• **Input for this task**
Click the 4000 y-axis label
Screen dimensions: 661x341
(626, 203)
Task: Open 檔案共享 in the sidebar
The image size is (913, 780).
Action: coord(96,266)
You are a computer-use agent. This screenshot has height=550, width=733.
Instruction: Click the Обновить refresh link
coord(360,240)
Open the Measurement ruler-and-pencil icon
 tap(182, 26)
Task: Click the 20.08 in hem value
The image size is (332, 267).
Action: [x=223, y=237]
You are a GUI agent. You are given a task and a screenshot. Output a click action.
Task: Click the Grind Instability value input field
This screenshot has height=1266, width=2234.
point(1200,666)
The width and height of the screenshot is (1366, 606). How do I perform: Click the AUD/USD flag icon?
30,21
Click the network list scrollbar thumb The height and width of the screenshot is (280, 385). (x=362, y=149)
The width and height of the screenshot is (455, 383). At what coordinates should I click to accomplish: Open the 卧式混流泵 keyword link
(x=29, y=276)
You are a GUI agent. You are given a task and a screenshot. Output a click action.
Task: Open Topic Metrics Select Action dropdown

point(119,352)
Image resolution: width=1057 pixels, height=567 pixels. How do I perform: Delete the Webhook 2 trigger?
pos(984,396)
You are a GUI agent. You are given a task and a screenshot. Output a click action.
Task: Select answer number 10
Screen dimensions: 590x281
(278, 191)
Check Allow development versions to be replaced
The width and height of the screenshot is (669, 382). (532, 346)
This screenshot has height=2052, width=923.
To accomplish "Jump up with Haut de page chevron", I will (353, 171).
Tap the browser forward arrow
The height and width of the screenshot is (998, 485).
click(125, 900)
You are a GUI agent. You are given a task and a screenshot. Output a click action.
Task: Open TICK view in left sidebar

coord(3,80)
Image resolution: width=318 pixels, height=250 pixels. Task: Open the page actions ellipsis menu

• **Task objective**
Please state how many lines of the data hold the string "value", with nothing else in your reply.

• **Completed task**
2